Design, synthesis, and evaluation of metabolism-based analogues of haloperidol incapable of forming MPP+-like species.

The long-term, irreversible, Parkinsonism-like side effects of haloperidol have been speculated to involve several mechanisms. More recently, it has been speculated that the metabolic transformation to MPP+-like species may contribute to the Parkinsonism-like side effects. Because BCPP+ and its reduced analogue have been shown to possess the potential to destroy dopamine receptors in the nigrostriatum, we have designed new analogues of haloperidol lacking the structural features necessary to form neurotoxic quaternary species but retaining their dopamine-binding capacity. The most potent agent at the D2 receptor, the homopiperidine analogue 11, was found to be equipotent to haloperidol.

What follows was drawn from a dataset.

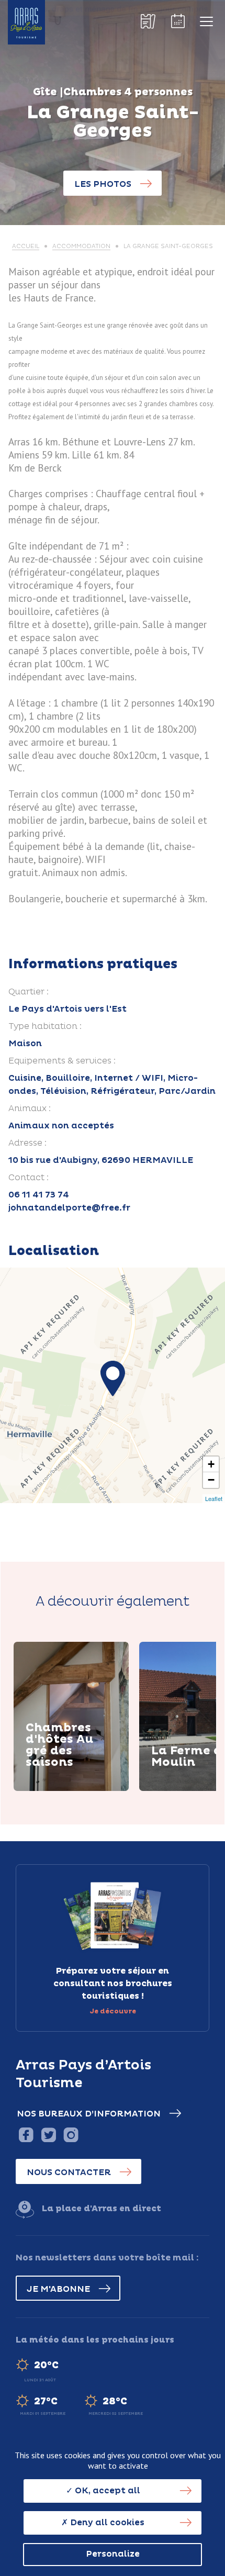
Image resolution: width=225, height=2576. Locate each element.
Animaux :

It was also of interest to identify analogues with DA binding profiles similar to that of clozapine at the dopamine receptor subtypes. Evaluation of the proposed agents shows that the ratio of D2 to D4 (2) binding of clozapine was mimicked by 7 [K(i)(D2) = 33, K(i)(D3) = 200, K(i)(D4) = 11 nM; K(i)(D2)/K(i)(D4) = 3] and 9 [K(i)(D2) = 44, K(i)(D3) = 170, K(i)(D4) = 24 nM; K(i)(D2)/K(i)(D4) = 2]. A preliminary in-vivo testing of compound 7 shows that its behavioral profile is similar to that of clozapine. This profile suggests that there is a need for further evaluation of these two synthetic agents and their enantiomers for efficacy and lack of catalepsy in animal models.